Language technology benefits from knowing the relationships between words in the corpus. For example, a search engine could expand the range of web pages being returned for a single query by considering additional terms which are close in meaning to those in the original query.
In Distributional Semantics Models (DSM), each word is represented by a vector in a high-dimensional “semantic space”. These models specify mechanisms for constructing semantic representations from text corpora based on the distributional hypothesis [Harris 1954] which claims that words that appear in similar linguistic contexts are likely to have related meanings. DSMs have been very effectively applied to a variety of semantic tasks [Clark 2015, Mikolov 2013b, TurneyandPantel 2010]. However, by comparing results to human semantic knowledge it seems that these purely textual models are limited.

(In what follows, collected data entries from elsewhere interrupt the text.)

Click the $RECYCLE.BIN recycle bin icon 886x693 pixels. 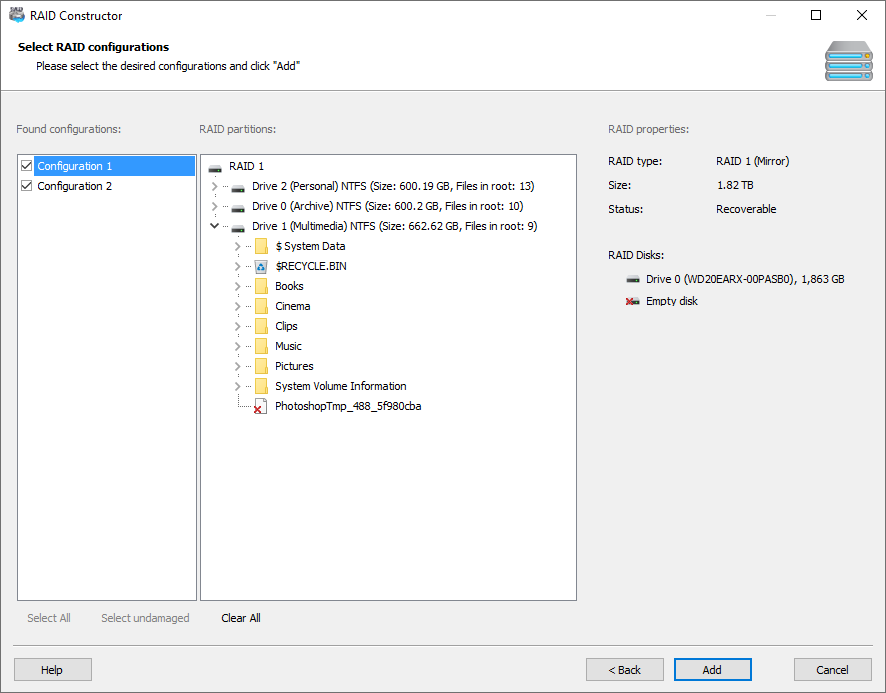pyautogui.click(x=262, y=266)

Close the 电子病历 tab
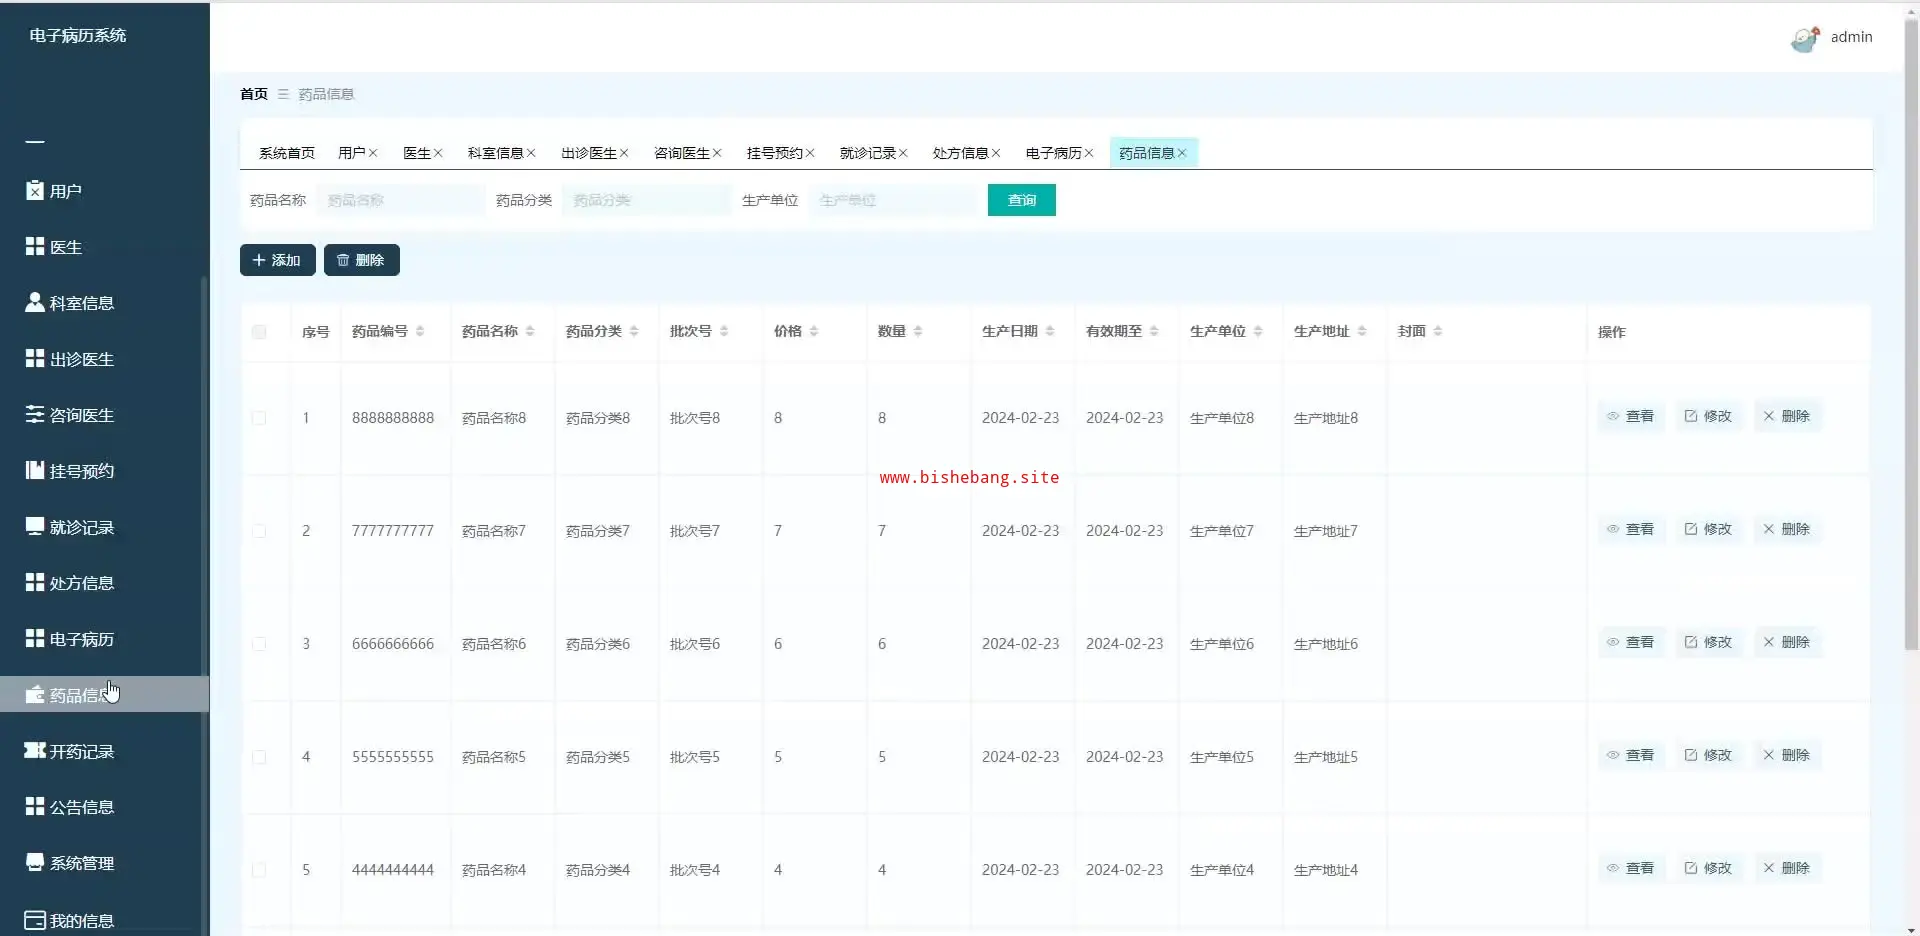1089,153
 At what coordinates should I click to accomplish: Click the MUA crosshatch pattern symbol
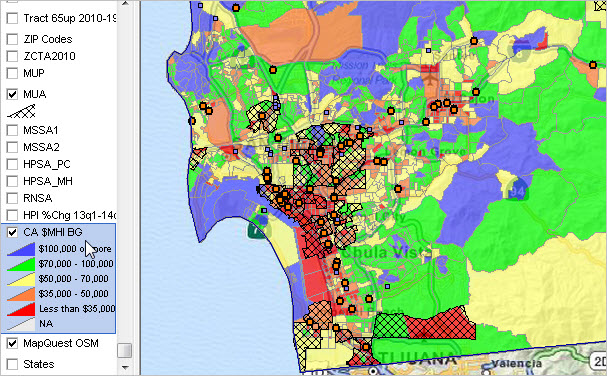[x=21, y=112]
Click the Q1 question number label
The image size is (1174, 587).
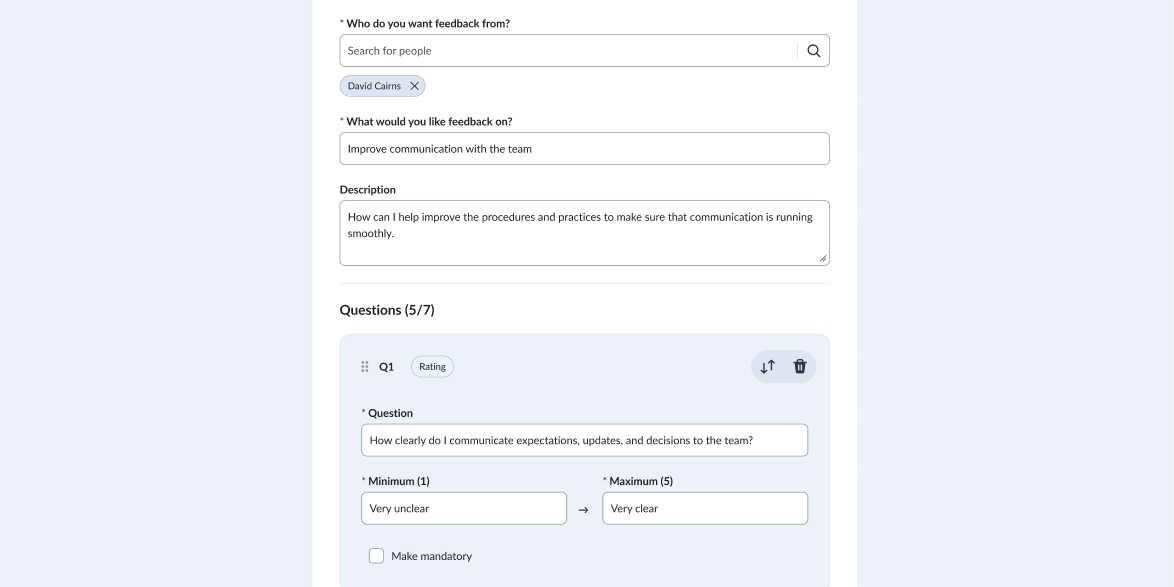(x=386, y=367)
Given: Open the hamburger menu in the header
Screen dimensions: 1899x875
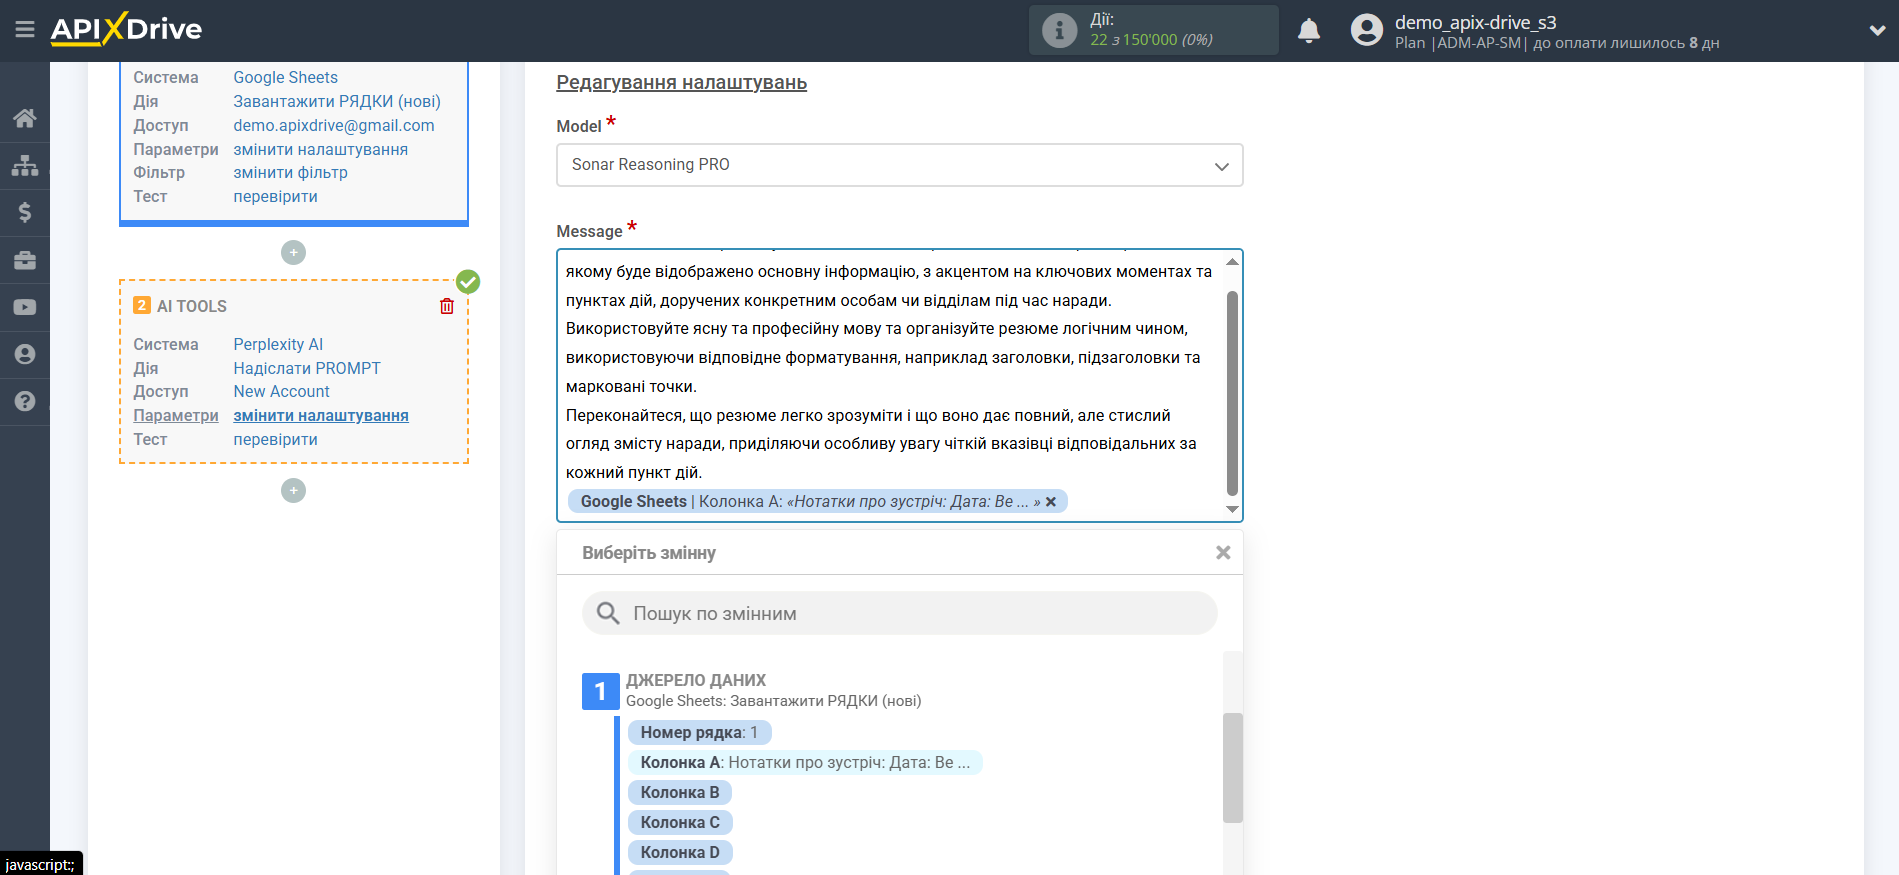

One way to improve those results is by enriching the linguistic vectors with perceptual information. This idea led to the development of Multi-modal Distributional Semantic Models (MDSM) that represent each word in the vocabulary as a vector of linguistic and visual features. These multi-modal models outperform state-of-the-art text-based approaches on certain evaluation sets. However it is still a relatively new field of research and it is hoped that greater improvement can be achieved from the combination of lexical and visual information.
The two main approaches of learning the meaning of words based on textual and perceptual input are: (1) The Sequential Modeling approach - the separate construction of visual and textual representations followed by their merging. (2) The Joint Modeling approach - the direct learning of a combined representation.
In this thesis we propose a new model following the first approach for language and vision combination by performing a systematic search in the space of modeling motifs in order to find an optimal sequence of models.
Our sequential models outperform recent alternative multi-modal models on five standard semantic benchmarks, including the ones that rely on joint representation learning.
We also present the Residual CCA (R-CCA) method which complements the standard CCA method by representing, for each modality, the difference between the original signal and the signal projected to the shared, max correlation, space.
For two of five standard semantic benchmarks the R-CCA method is part of the Best configuration that our algorithm yields.